**Exercise directions**
Give the number of lines in the data that contain the word "link"; no other text is needed.

**Available data**

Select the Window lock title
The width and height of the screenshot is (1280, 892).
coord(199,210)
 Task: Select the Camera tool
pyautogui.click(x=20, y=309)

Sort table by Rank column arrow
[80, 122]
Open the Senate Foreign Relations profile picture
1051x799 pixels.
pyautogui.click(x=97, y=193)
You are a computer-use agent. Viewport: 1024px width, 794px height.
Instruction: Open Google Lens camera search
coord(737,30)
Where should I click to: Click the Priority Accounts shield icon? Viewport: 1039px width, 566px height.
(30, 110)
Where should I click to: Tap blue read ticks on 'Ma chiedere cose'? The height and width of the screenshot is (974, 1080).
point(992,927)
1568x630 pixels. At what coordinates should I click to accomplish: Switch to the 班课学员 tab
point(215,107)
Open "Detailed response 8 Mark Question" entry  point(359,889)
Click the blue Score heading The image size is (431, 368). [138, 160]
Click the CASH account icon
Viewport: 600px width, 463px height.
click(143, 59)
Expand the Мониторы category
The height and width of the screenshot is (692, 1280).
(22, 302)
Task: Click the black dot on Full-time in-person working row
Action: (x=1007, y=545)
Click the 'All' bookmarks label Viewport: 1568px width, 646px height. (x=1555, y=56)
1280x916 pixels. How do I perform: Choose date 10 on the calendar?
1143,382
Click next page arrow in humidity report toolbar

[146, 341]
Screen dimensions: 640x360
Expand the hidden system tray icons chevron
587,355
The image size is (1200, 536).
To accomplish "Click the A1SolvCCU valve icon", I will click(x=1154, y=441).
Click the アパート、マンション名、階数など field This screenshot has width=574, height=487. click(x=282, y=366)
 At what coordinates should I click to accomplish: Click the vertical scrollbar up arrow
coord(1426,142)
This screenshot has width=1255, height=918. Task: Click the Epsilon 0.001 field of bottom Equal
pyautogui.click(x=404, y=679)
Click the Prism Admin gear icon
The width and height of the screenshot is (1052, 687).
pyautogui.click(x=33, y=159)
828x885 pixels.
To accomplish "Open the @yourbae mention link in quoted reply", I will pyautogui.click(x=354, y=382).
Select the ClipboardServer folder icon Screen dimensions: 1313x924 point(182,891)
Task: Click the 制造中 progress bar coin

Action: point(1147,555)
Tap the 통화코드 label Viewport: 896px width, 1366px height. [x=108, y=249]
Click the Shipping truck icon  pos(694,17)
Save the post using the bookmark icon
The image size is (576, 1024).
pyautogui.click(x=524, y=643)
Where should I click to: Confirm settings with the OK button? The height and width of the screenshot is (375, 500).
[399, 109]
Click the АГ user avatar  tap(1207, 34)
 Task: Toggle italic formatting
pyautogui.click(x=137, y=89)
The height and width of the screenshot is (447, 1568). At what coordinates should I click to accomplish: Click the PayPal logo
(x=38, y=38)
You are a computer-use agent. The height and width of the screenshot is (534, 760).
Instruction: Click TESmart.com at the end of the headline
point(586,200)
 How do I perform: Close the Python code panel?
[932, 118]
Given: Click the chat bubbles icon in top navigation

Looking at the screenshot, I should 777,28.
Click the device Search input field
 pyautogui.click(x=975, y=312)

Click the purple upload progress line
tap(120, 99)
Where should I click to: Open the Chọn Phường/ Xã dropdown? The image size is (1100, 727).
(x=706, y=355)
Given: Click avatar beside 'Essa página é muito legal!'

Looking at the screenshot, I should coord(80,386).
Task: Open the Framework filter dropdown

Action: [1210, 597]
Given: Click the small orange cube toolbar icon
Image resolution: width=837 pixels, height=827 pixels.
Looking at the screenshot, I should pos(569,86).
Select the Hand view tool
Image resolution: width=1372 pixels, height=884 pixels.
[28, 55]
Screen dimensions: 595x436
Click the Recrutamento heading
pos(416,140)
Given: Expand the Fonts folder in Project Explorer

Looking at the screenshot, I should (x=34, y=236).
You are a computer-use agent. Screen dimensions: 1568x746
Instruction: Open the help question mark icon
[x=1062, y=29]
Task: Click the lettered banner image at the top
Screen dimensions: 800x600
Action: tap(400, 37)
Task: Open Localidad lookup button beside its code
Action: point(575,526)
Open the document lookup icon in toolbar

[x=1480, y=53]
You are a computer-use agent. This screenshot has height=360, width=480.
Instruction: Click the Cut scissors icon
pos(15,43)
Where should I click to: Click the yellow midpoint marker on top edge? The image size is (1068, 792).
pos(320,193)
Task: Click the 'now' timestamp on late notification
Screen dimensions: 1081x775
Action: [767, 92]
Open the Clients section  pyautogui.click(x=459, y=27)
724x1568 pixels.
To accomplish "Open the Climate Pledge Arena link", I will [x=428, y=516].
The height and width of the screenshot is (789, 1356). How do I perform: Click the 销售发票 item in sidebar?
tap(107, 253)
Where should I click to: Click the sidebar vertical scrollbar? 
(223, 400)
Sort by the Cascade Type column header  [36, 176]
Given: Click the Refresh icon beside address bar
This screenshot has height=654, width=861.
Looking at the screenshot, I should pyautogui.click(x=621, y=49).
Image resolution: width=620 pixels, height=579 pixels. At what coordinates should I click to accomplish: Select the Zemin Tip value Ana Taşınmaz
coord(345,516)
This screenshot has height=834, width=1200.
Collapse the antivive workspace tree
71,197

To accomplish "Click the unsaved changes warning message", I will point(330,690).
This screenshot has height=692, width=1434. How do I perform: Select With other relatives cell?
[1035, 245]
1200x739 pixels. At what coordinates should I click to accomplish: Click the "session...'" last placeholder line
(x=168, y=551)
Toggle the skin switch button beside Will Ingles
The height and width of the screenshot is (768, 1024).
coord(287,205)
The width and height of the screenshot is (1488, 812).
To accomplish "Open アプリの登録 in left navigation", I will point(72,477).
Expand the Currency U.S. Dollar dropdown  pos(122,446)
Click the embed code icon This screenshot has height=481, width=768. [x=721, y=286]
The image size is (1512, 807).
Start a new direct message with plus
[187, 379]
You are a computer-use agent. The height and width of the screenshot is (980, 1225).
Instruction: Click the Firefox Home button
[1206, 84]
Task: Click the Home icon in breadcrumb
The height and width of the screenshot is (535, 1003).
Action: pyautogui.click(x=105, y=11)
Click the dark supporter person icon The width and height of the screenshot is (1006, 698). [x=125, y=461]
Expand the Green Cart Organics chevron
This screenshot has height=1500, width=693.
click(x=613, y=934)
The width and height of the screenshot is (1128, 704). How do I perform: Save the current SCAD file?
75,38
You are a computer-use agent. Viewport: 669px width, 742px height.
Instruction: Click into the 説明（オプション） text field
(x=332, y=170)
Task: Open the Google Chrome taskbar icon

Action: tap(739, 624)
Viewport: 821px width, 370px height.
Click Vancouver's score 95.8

**Answer to this task**
2